In its motion for reconsideration, the defendant claimed the ruling “contains an error of law and manifest injustice in finding that the plaintiff has provided sufficient evidence to present a triable issue of fact as to pretext” and “did not specifically address the plaintiff’s retaliation claim.”

Specifically, the defendant argued that it is entitled to reconsideration of the March Order “because the plaintiff has not shown that the district’s reasons for her termination were pretext and because the plaintiff has not stated a prima facie case of retaliation.” Further,  it claims that it is entitled to reconsideration on the basis that the March order “contains an error of law and manifest injustice.”

In the instant opinion, the court wrote that it considered “the entirety of the defendant’s assertions, statements of alleged error and/or manifest injustice.” It found that reconsideration of the March Order’s pretext finding is not appropriate. The denial of reconsideration is appropriate because the court already considered the defendant’s arguments regarding pretext presented herein when the court in the March Order rejected the Magistrate Judge’s conclusion “that the plaintiff has not provided sufficient evidence to present a triable issue of fact as to whether the defendant’s proffered reason for terminating her when it did was pretextual.” It continued: “As a result, the court is not persuaded that its entry of the March Order resulted in the commission of either clear error or manifest injustice.” Consulting Eng’rs, Inc. v. Geometric Software Solutions & Structure Works LLC, 2007 U.S. Dist. LEXIS 49398, 2007 WL 2021901, at *2.

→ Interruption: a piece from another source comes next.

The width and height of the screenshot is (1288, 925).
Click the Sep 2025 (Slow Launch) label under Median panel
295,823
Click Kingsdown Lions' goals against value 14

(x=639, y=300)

Next, it turned to the defendant’s argument that the court erred by considering pretext when the Report and Recommendation found “there was no causation to establish [a prima facie case of] retaliation.”

However, in the March Order, the court addressed pretext in the context of the plaintiff’s retaliation claim because the Magistrate Judge expressly found that the plaintiff had established a prima facie case of retaliation. The court cited the Report’s findings that (1) “Defendant does not contest that this [July 30, 2019] communication is protected under Title VII”; (2) “Plaintiff’s termination from employment is an adverse employment action”; and (3) “prima-facie causation has been shown based on the timing of when Plaintiff sent the email and when the adverse action to place her on administrative leave occurred.”

As a result of the foregoing, “the premise of the defendant’s argument on reconsideration is not substantiated by the plain text of the Report and Recommendation. Therefore, the court finds that it did not commit clear error or manifest injustice in the March Order in denying the defendant’s Motion for Summary Judgment on the plaintiff’s retaliation claim.”

Lauren Massey West v. Rock Hill School District Three; D.S.C., Civil Action No.: 0:20-cv-01952-JMC;  6/13/22

Attorneys of Record: (for plaintiff) Shannon Polvi, LEAD ATTORNEY, J Lewis Cromer and Associates, Columbia, SC. (for defendant) Fred Adam Williams, Lillian Marshall Coleman Newton, LEAD ATTORNEYS, Gignilliat Savitz and Bettis, Columbia, SC.